• Data for processing:
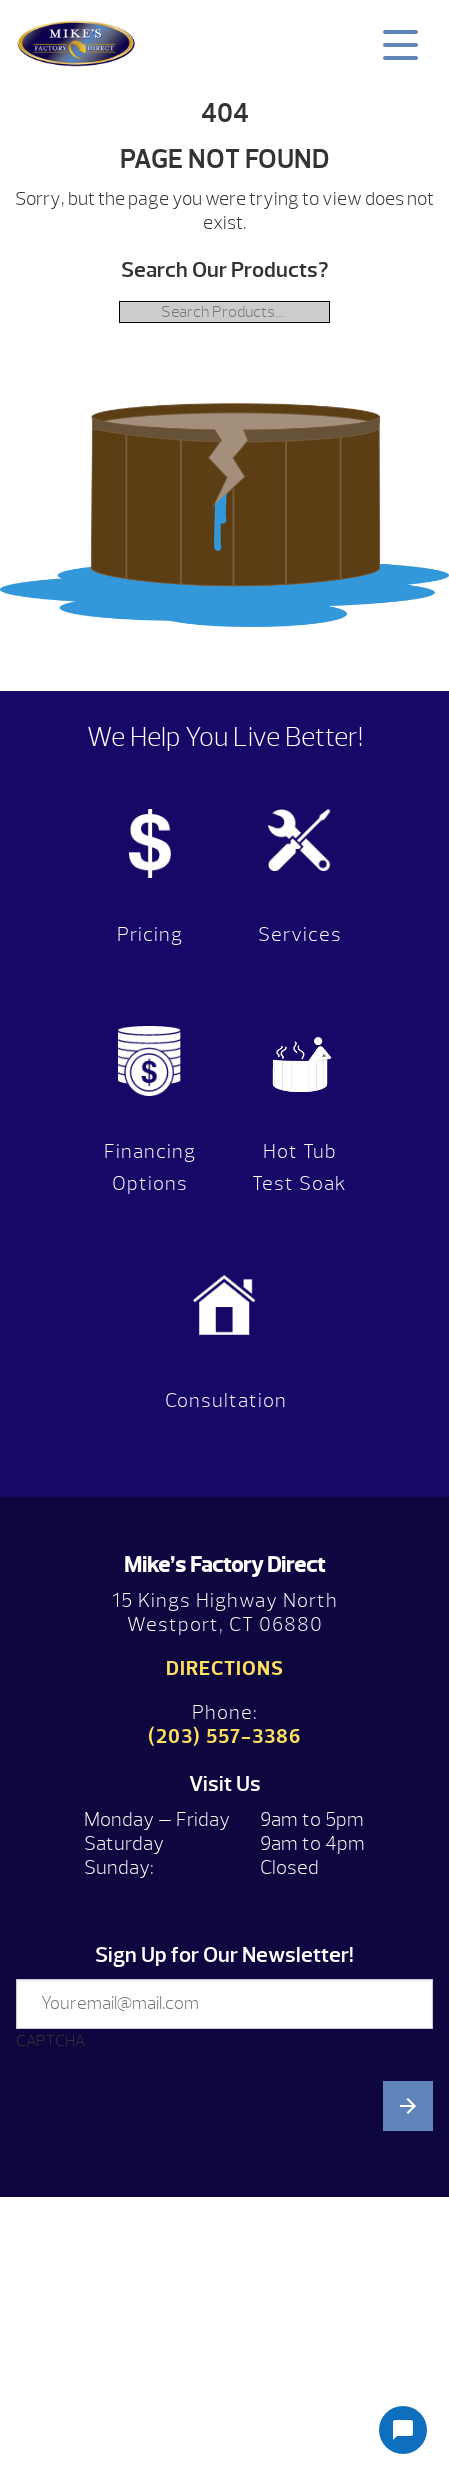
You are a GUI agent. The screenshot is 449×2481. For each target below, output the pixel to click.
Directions (225, 1668)
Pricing (150, 934)
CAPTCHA (50, 2041)
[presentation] (168, 2263)
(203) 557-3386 (224, 1736)
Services (300, 934)
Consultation (226, 1400)
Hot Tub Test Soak (299, 1167)
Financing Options (150, 1167)
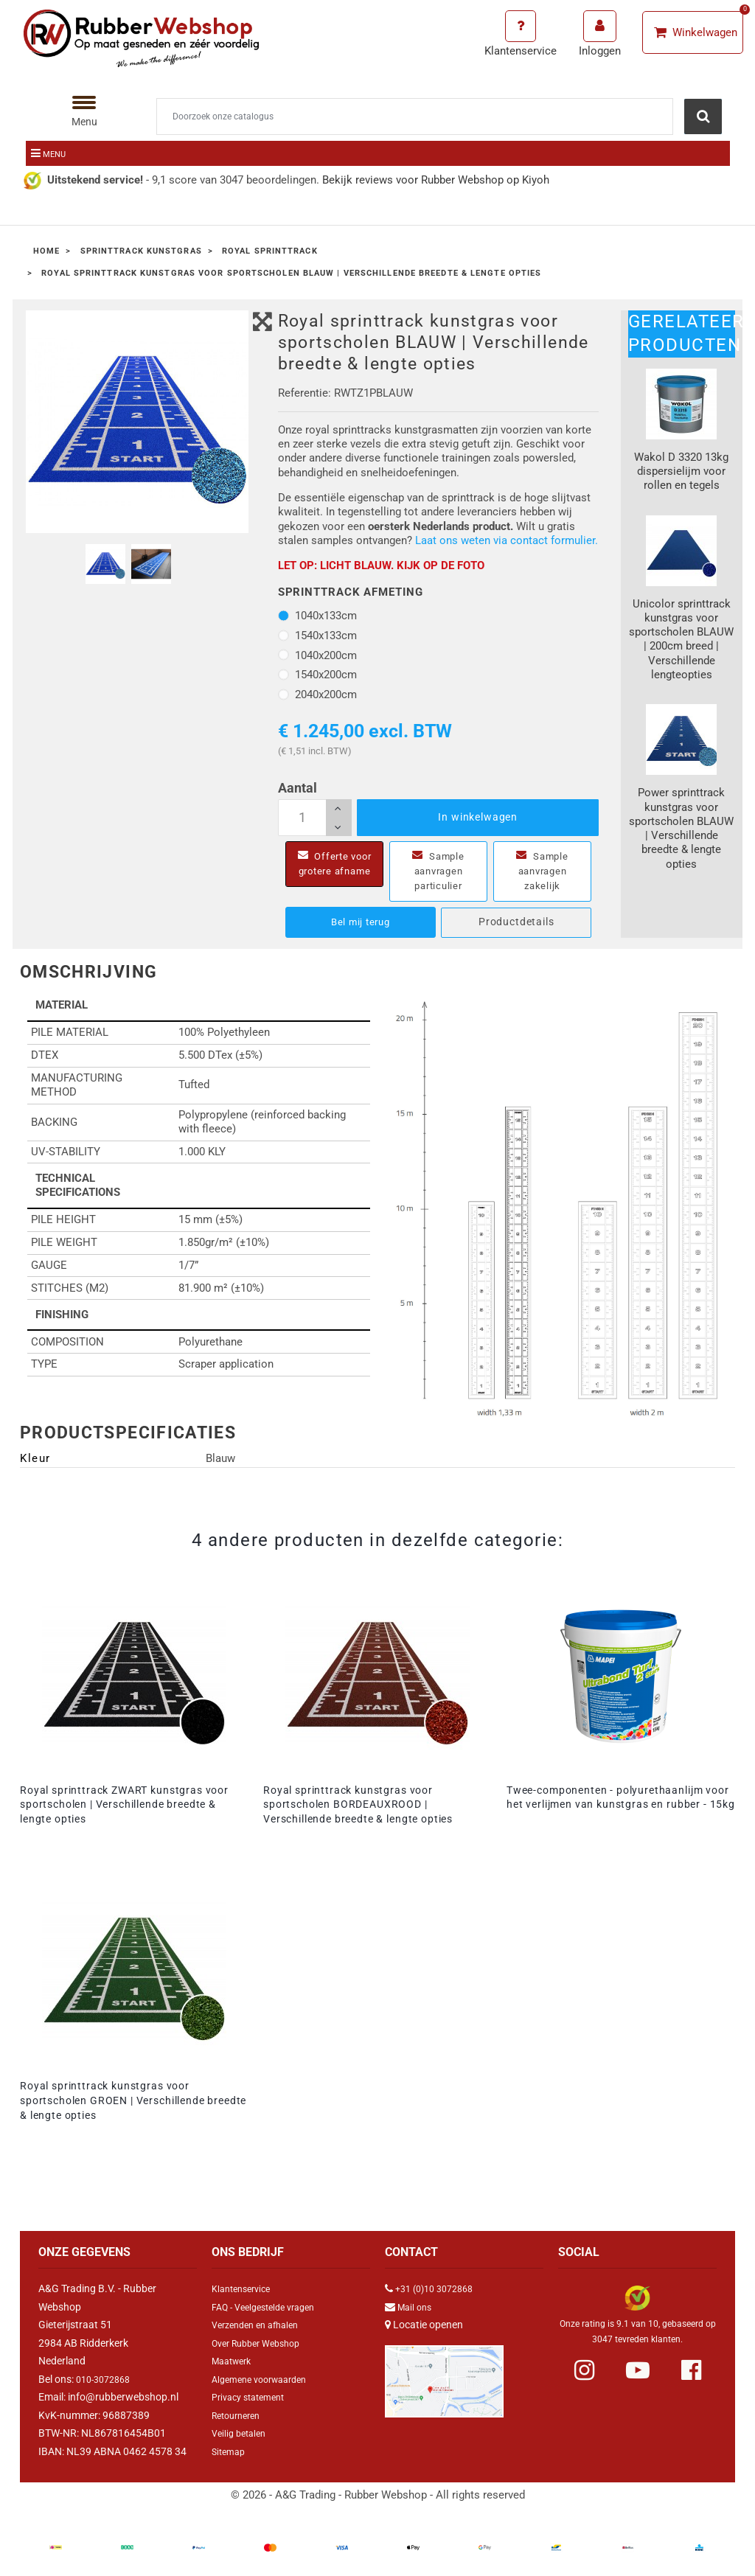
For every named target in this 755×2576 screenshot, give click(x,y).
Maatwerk (235, 2361)
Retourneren (240, 2415)
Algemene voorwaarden (266, 2379)
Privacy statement (253, 2397)
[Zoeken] (414, 116)
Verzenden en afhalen (261, 2324)
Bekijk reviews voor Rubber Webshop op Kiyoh (435, 180)
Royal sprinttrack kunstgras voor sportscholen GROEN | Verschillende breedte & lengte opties (133, 2100)
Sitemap (230, 2451)
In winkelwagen (478, 817)
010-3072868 (107, 2379)
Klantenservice (245, 2288)
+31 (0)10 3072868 (439, 2288)
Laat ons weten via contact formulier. (506, 540)
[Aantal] (315, 817)
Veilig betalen (242, 2433)
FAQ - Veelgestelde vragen (271, 2307)
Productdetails (516, 921)
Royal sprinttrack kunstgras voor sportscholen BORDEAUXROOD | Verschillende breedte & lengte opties (358, 1804)
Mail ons (416, 2307)
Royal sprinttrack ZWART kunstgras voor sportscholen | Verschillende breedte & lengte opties (124, 1804)
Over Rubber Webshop (262, 2343)
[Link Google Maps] (444, 2375)
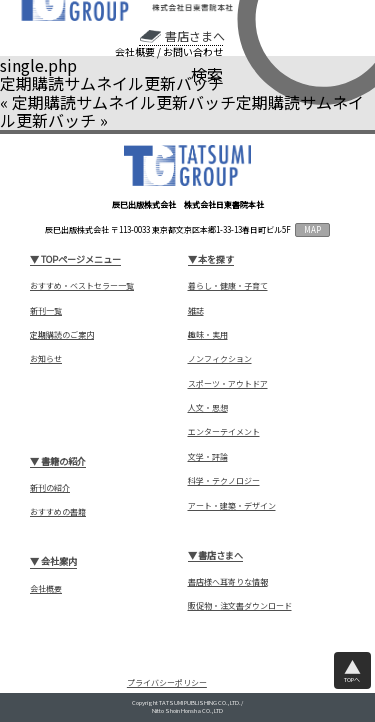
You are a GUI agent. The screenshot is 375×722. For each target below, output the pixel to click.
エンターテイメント (224, 432)
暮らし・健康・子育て (228, 286)
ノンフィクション (220, 359)
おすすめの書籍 (58, 512)
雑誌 (196, 311)
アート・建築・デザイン (232, 506)
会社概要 (135, 52)
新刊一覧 (46, 311)
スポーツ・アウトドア (228, 384)
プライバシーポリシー (167, 682)
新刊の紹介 (50, 488)
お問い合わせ (193, 52)
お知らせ (46, 359)
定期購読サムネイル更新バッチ (124, 102)
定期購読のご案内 (62, 335)
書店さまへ (195, 36)
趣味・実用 (208, 335)
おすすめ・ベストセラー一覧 (82, 286)
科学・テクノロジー (224, 481)
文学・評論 (208, 457)
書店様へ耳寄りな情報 (228, 582)
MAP (312, 229)
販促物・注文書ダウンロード (240, 606)
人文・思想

• Short exercise: Rewrite every line of the items above, including the opening line of each item but omitting the pictures, and shift each coordinate in the answers by adding 55 to both the x and y values.

• Result for this exercise:
You are a GUI agent. The screenshot is 449×2481. For each target below, output the pixel to click.
Directions (280, 1723)
Pricing (205, 989)
CAPTCHA (105, 2096)
[presentation] (223, 2318)
(203) 557-3386 (279, 1791)
Services (355, 989)
Consultation (281, 1455)
Hot Tub Test Soak (354, 1222)
Financing Options (205, 1222)
For every named target in this 755×2576 screenshot, give click(x,y).
Maatwerk (290, 2416)
Retourneren (295, 2470)
Algemene voorwaarden (321, 2434)
Privacy statement (308, 2452)
[Zoeken] (469, 171)
Verzenden en afhalen (316, 2379)
Bekijk reviews voor Rubber Webshop op Kiyoh (490, 235)
Royal sprinttrack kunstgras voor sportscholen GROEN | Verschillende breedte & lengte opties (188, 2155)
Sitemap (285, 2506)
In winkelwagen (533, 872)
010-3072868 (162, 2434)
Klantenservice (300, 2343)
+31 (0)10 3072868 (494, 2343)
Laat ons weten via contact formulier. (561, 595)
[Aantal] (370, 872)
Veilig betalen (297, 2488)
FAQ - Veelgestelde vragen (326, 2362)
Productdetails (571, 976)
Royal sprinttrack kunstgras voor sportscholen BORDEAUXROOD | Verschillende breedte & lengte opties (413, 1859)
Mail ons (471, 2362)
Royal sprinttrack ZWART kunstgras voor sportscholen | Verschillende breedte & lengte opties (179, 1859)
Over Rubber Webshop (317, 2398)
[Link Google Maps] (499, 2430)
You are a GUI agent. The screenshot is 375×722. For each target below, output the pixel to click.
エンターテイメント (279, 487)
暮らし・健康・子育て (283, 341)
ノンフィクション (275, 414)
おすすめの書籍 (113, 567)
雑誌 (251, 366)
アート・建築・デザイン (287, 561)
会社概要 (190, 107)
新刊一覧 (101, 366)
スポーツ・アウトドア (283, 439)
プライバシーポリシー (222, 737)
新刊の紹介 (105, 543)
お問い合わせ (248, 107)
お知らせ (101, 414)
定期購読サムネイル更新バッチ (179, 157)
定期購読のご案内 (117, 390)
書店さまへ (250, 91)
趣味・実用 (263, 390)
おすすめ・ベストセラー一覧 (137, 341)
科学・テクノロジー (279, 536)
文学・評論 (263, 512)
書店様へ耳寄りな情報 (283, 637)
MAP (367, 284)
販促物・注文書ダウンロード (295, 661)
人文・思想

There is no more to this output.